Records drawn from a dataset:
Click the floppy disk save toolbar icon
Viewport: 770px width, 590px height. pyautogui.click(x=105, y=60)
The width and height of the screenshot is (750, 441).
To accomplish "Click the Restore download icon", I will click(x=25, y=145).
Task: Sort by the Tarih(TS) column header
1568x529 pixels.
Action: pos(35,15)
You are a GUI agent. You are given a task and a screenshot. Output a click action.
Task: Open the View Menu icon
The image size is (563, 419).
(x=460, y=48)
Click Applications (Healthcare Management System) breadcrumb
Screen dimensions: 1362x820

- [EXERCISE AIM]: Repeat the whole of the data above exactly as it appears.

- [EXERCISE ANSWER]:
Click the floppy disk save toolbar icon
Viewport: 770px width, 590px height. pyautogui.click(x=105, y=60)
The width and height of the screenshot is (750, 441).
To accomplish "Click the Restore download icon", I will click(x=25, y=145).
Task: Sort by the Tarih(TS) column header
1568x529 pixels.
Action: pos(35,15)
You are a GUI agent. You are given a task and a screenshot. Output a click action.
Task: Open the View Menu icon
The image size is (563, 419).
(x=460, y=48)
Click Applications (Healthcare Management System) breadcrumb
Screen dimensions: 1362x820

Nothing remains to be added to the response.